What this task involves:
In your transcription, keep every record exact and leave out the pictures.

Record set: Begin

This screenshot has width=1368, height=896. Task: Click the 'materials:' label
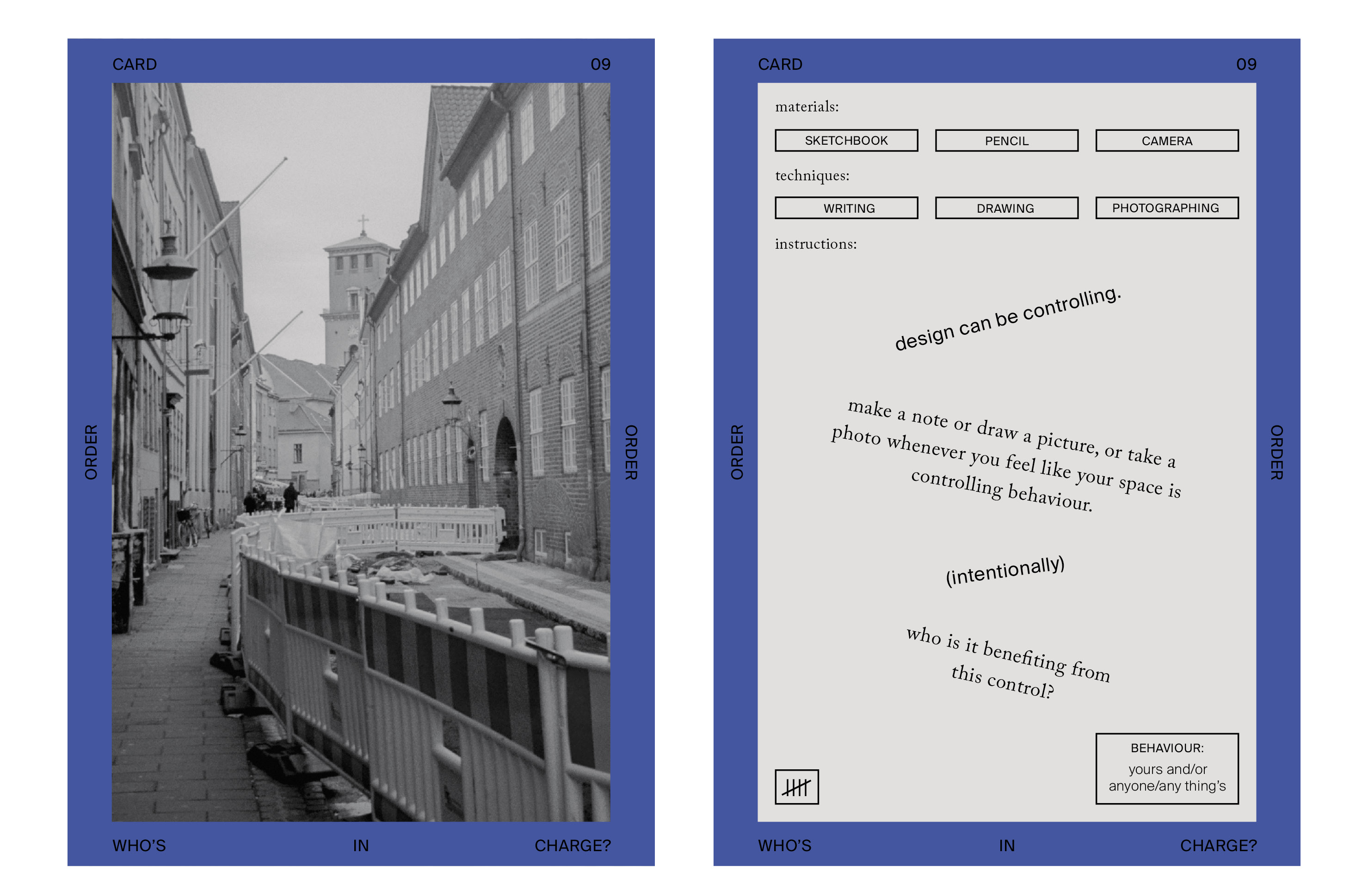[x=807, y=107]
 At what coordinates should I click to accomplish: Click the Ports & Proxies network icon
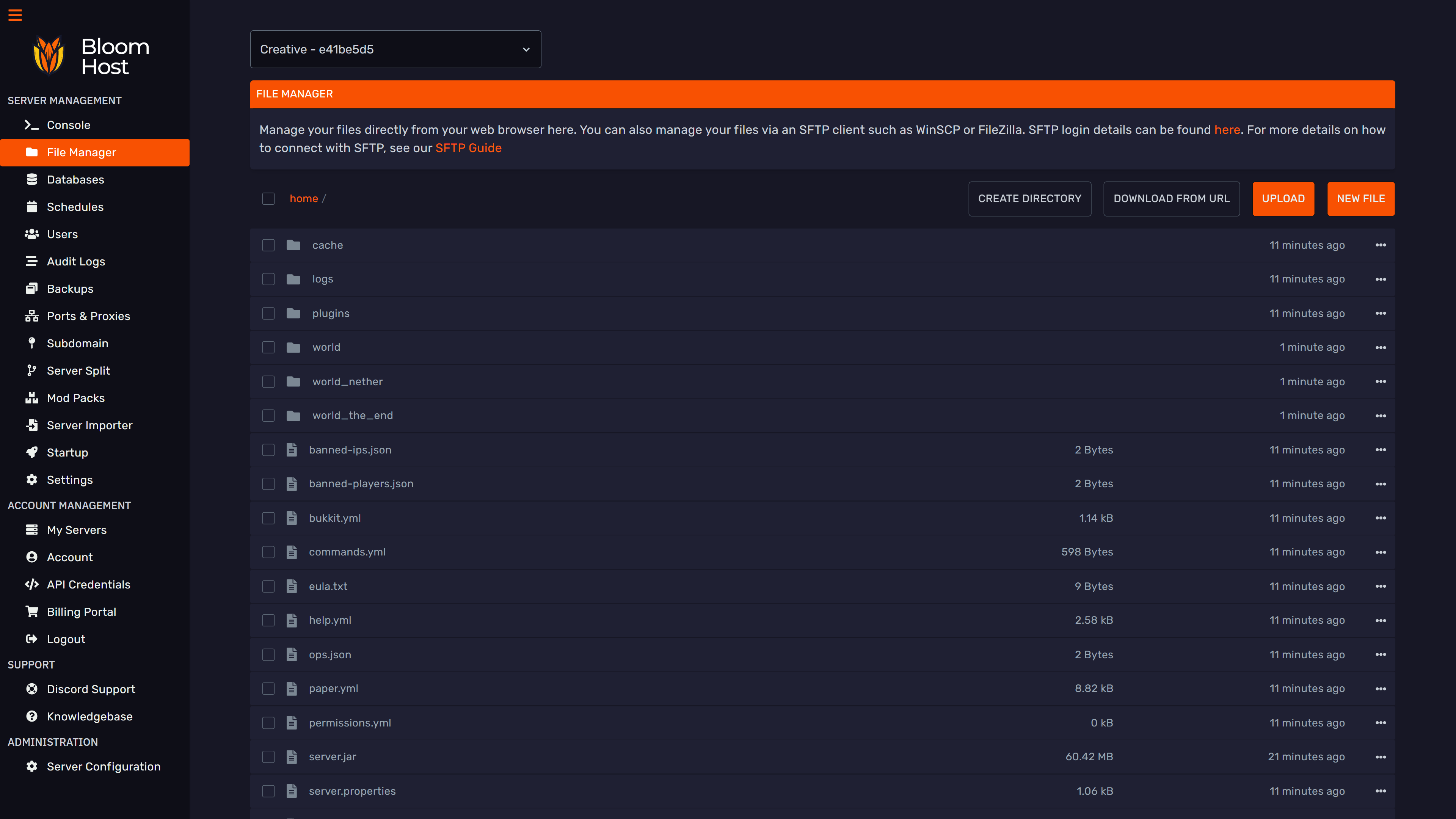(x=31, y=316)
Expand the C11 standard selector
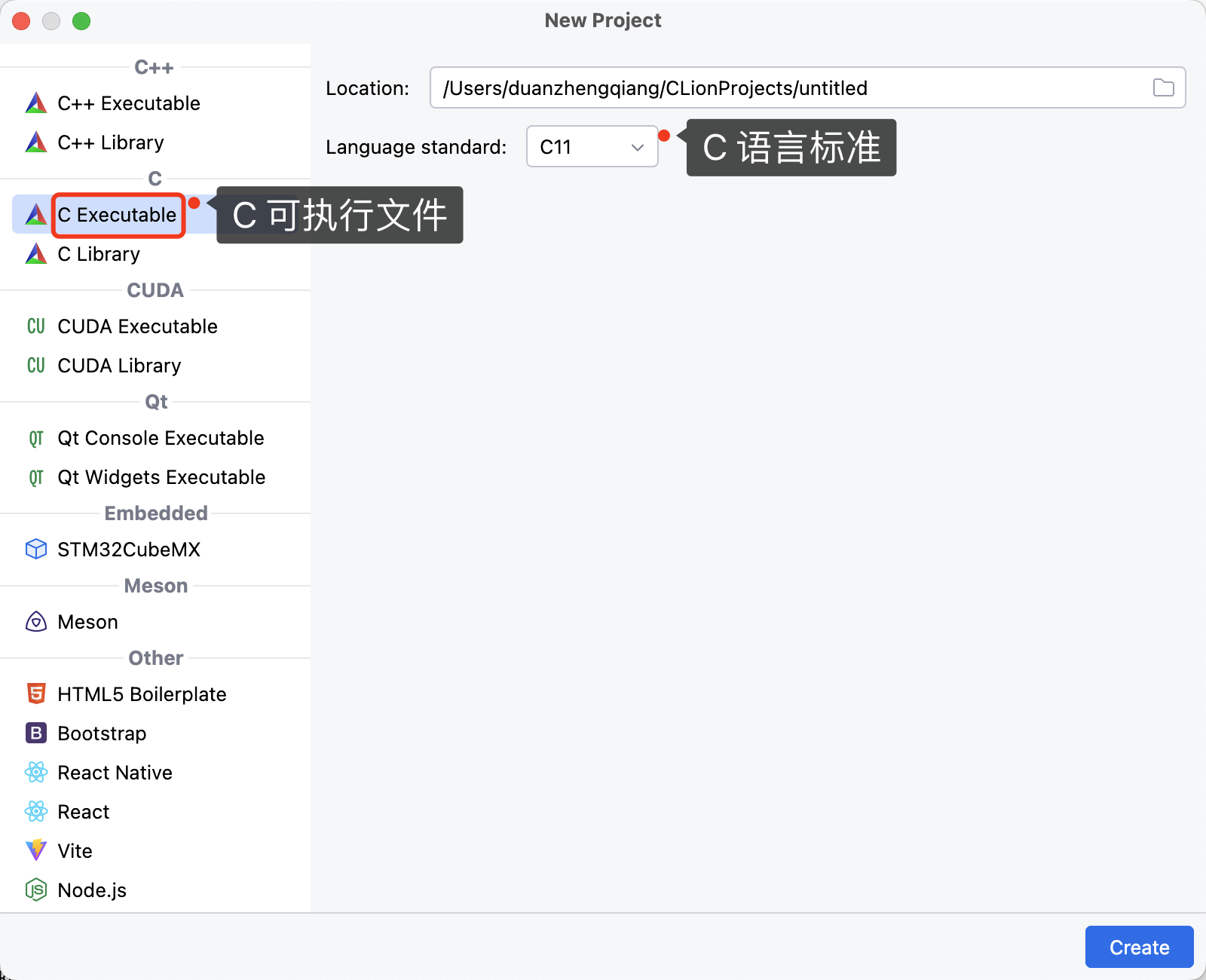 pos(592,146)
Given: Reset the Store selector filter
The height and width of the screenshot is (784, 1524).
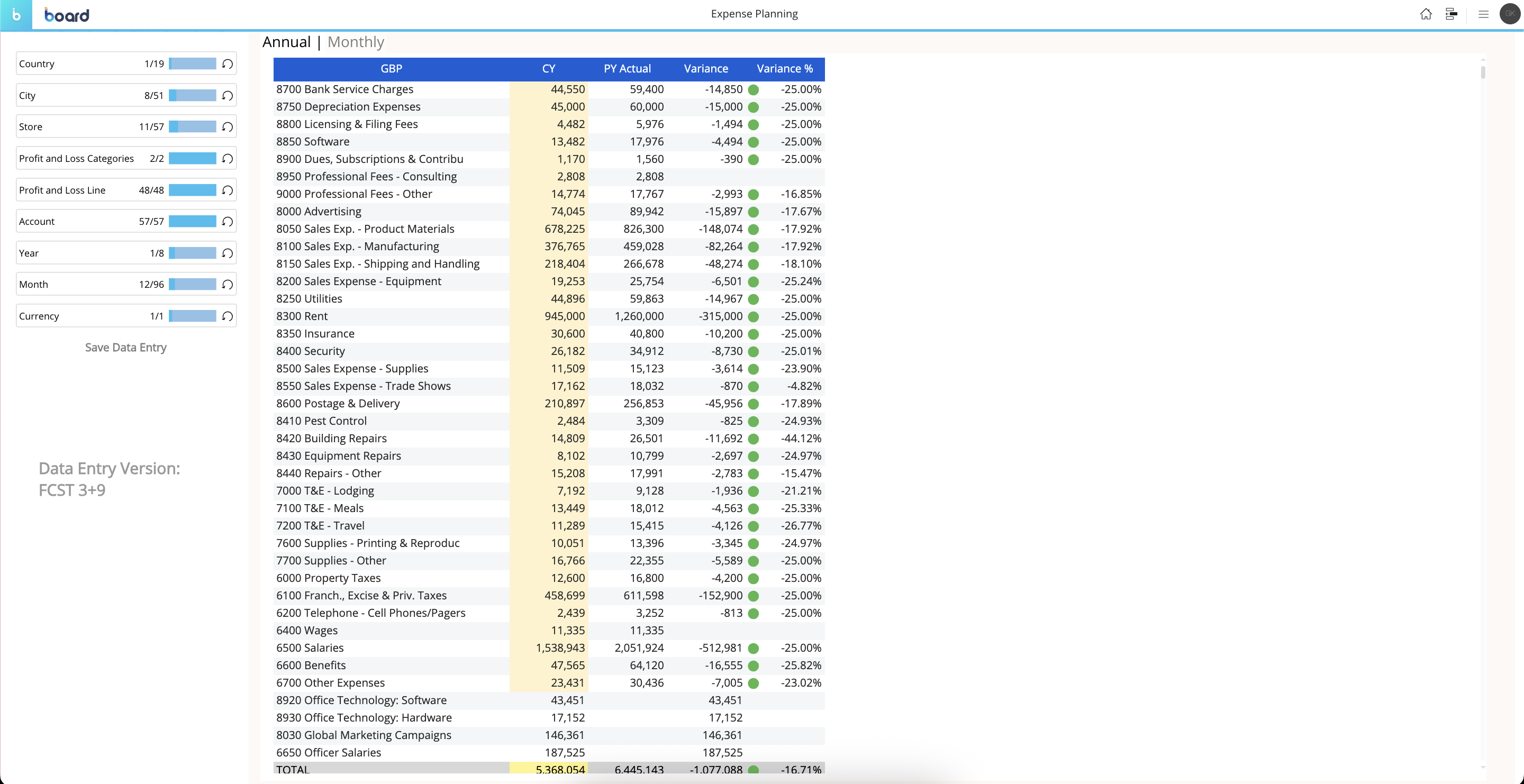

Record set: End

Answer space:
This screenshot has width=1368, height=896. Task: Click the 'materials:' label
[x=807, y=107]
 At what coordinates should I click to accomplish: Click the Ports & Proxies network icon
(x=31, y=316)
Expand the C11 standard selector
 pos(592,146)
Given: Reset the Store selector filter
The height and width of the screenshot is (784, 1524).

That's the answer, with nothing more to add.